To do: Return the records exactly as they are.

== Data to examine

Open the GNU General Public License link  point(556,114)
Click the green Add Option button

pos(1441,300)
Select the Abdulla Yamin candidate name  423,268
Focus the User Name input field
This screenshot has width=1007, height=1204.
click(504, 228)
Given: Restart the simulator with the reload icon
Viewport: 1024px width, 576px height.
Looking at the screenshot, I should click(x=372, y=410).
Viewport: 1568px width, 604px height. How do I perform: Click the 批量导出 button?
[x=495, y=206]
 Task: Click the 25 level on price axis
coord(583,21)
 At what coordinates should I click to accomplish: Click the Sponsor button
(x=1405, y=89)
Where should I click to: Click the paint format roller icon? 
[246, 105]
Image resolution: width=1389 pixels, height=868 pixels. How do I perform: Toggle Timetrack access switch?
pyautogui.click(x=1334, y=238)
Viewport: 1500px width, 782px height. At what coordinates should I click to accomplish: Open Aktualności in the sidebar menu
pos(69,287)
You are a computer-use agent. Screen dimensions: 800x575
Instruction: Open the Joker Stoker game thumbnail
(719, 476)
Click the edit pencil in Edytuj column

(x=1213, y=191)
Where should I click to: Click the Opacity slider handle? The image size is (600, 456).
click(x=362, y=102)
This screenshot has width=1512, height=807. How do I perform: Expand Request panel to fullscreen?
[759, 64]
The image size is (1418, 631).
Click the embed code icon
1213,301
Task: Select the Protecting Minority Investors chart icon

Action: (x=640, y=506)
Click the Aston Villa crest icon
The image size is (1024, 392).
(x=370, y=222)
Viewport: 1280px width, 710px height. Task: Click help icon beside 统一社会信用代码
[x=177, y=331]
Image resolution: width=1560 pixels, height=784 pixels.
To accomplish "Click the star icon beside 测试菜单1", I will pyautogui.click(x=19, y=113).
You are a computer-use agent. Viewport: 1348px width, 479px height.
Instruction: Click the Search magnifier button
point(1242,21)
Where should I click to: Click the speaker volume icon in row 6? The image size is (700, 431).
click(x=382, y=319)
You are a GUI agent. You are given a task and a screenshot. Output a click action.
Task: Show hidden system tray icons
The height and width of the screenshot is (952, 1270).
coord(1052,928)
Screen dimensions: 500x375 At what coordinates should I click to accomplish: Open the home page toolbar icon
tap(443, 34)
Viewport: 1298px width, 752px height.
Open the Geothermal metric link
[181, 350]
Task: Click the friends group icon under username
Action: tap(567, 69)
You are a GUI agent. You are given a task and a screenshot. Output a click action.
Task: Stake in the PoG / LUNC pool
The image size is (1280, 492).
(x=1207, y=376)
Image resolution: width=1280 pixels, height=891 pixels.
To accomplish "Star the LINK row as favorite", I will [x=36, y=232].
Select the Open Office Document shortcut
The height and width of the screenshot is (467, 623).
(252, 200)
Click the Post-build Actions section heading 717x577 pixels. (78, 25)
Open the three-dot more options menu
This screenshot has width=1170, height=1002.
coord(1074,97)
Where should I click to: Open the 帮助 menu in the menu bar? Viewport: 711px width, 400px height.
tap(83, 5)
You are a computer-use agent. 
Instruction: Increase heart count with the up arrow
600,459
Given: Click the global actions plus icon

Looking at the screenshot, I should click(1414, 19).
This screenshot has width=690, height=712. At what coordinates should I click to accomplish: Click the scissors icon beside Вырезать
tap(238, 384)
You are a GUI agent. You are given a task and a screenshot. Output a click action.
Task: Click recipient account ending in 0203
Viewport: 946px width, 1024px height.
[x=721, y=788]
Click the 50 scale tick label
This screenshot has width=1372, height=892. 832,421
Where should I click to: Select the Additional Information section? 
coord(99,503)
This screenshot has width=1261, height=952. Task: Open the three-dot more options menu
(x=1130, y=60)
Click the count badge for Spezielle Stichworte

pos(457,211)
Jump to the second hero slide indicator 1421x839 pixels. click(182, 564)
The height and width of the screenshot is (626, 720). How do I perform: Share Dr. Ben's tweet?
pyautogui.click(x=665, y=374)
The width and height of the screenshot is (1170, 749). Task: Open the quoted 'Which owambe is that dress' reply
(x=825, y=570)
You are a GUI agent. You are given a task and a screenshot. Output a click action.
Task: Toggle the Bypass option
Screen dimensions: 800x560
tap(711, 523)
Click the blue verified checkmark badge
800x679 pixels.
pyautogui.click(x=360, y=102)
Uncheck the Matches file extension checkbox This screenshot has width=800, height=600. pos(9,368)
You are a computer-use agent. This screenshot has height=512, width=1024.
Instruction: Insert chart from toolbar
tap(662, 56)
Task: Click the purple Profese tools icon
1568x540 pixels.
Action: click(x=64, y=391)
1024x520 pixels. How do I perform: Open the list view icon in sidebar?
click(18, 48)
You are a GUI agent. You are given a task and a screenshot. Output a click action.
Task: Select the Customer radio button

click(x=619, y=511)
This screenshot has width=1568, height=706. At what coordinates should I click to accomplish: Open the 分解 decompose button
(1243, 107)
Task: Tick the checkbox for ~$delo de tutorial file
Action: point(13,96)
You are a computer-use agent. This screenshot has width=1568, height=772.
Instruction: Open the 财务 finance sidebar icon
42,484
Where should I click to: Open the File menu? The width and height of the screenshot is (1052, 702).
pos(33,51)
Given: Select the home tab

====

Result:
Open the GNU General Public License link  point(556,114)
Click the green Add Option button

pos(1441,300)
Select the Abdulla Yamin candidate name  423,268
Focus the User Name input field
This screenshot has width=1007, height=1204.
click(504, 228)
Given: Restart the simulator with the reload icon
Viewport: 1024px width, 576px height.
Looking at the screenshot, I should click(x=372, y=410).
Viewport: 1568px width, 604px height. How do I perform: Click the 批量导出 button?
[x=495, y=206]
 Task: Click the 25 level on price axis
coord(583,21)
 At what coordinates should I click to accomplish: Click the Sponsor button
(x=1405, y=89)
Where should I click to: Click the paint format roller icon? 
[246, 105]
Image resolution: width=1389 pixels, height=868 pixels. How do I perform: Toggle Timetrack access switch?
pyautogui.click(x=1334, y=238)
Viewport: 1500px width, 782px height. At what coordinates should I click to accomplish: Open Aktualności in the sidebar menu
pos(69,287)
You are a computer-use agent. Screen dimensions: 800x575
Instruction: Open the Joker Stoker game thumbnail
(719, 476)
Click the edit pencil in Edytuj column

(x=1213, y=191)
Where should I click to: Click the Opacity slider handle? The image size is (600, 456).
click(x=362, y=102)
This screenshot has width=1512, height=807. How do I perform: Expand Request panel to fullscreen?
[759, 64]
The image size is (1418, 631).
Click the embed code icon
1213,301
Task: Select the Protecting Minority Investors chart icon

Action: (x=640, y=506)
Click the Aston Villa crest icon
The image size is (1024, 392).
(x=370, y=222)
Viewport: 1280px width, 710px height. Task: Click help icon beside 统一社会信用代码
[x=177, y=331]
Image resolution: width=1560 pixels, height=784 pixels.
To accomplish "Click the star icon beside 测试菜单1", I will pyautogui.click(x=19, y=113).
You are a computer-use agent. Viewport: 1348px width, 479px height.
Instruction: Click the Search magnifier button
point(1242,21)
Where should I click to: Click the speaker volume icon in row 6? The image size is (700, 431).
click(x=382, y=319)
You are a GUI agent. You are given a task and a screenshot. Output a click action.
Task: Show hidden system tray icons
The height and width of the screenshot is (952, 1270).
coord(1052,928)
Screen dimensions: 500x375 At what coordinates should I click to accomplish: Open the home page toolbar icon
tap(443, 34)
Viewport: 1298px width, 752px height.
Open the Geothermal metric link
[181, 350]
Task: Click the friends group icon under username
Action: tap(567, 69)
You are a GUI agent. You are given a task and a screenshot. Output a click action.
Task: Stake in the PoG / LUNC pool
The image size is (1280, 492).
(x=1207, y=376)
Image resolution: width=1280 pixels, height=891 pixels.
To accomplish "Star the LINK row as favorite", I will [x=36, y=232].
Select the Open Office Document shortcut
The height and width of the screenshot is (467, 623).
(252, 200)
Click the Post-build Actions section heading 717x577 pixels. (78, 25)
Open the three-dot more options menu
This screenshot has width=1170, height=1002.
coord(1074,97)
Where should I click to: Open the 帮助 menu in the menu bar? Viewport: 711px width, 400px height.
tap(83, 5)
You are a computer-use agent. 
Instruction: Increase heart count with the up arrow
600,459
Given: Click the global actions plus icon

Looking at the screenshot, I should click(1414, 19).
This screenshot has width=690, height=712. At what coordinates should I click to accomplish: Click the scissors icon beside Вырезать
tap(238, 384)
You are a GUI agent. You are given a task and a screenshot. Output a click action.
Task: Click recipient account ending in 0203
Viewport: 946px width, 1024px height.
[x=721, y=788]
Click the 50 scale tick label
This screenshot has width=1372, height=892. 832,421
Where should I click to: Select the Additional Information section? 
coord(99,503)
This screenshot has width=1261, height=952. Task: Open the three-dot more options menu
(x=1130, y=60)
Click the count badge for Spezielle Stichworte

pos(457,211)
Jump to the second hero slide indicator 1421x839 pixels. click(182, 564)
The height and width of the screenshot is (626, 720). How do I perform: Share Dr. Ben's tweet?
pyautogui.click(x=665, y=374)
The width and height of the screenshot is (1170, 749). Task: Open the quoted 'Which owambe is that dress' reply
(x=825, y=570)
You are a GUI agent. You are given a task and a screenshot. Output a click action.
Task: Toggle the Bypass option
Screen dimensions: 800x560
tap(711, 523)
Click the blue verified checkmark badge
800x679 pixels.
pyautogui.click(x=360, y=102)
Uncheck the Matches file extension checkbox This screenshot has width=800, height=600. pos(9,368)
You are a computer-use agent. This screenshot has height=512, width=1024.
Instruction: Insert chart from toolbar
tap(662, 56)
Task: Click the purple Profese tools icon
1568x540 pixels.
Action: click(x=64, y=391)
1024x520 pixels. How do I perform: Open the list view icon in sidebar?
click(18, 48)
You are a GUI agent. You are given a task and a screenshot. Output a click action.
Task: Select the Customer radio button

click(x=619, y=511)
This screenshot has width=1568, height=706. At what coordinates should I click to accomplish: Open the 分解 decompose button
(1243, 107)
Task: Tick the checkbox for ~$delo de tutorial file
Action: point(13,96)
You are a computer-use agent. This screenshot has width=1568, height=772.
Instruction: Open the 财务 finance sidebar icon
42,484
Where should I click to: Open the File menu? The width and height of the screenshot is (1052, 702).
pos(33,51)
Given: Select the home tab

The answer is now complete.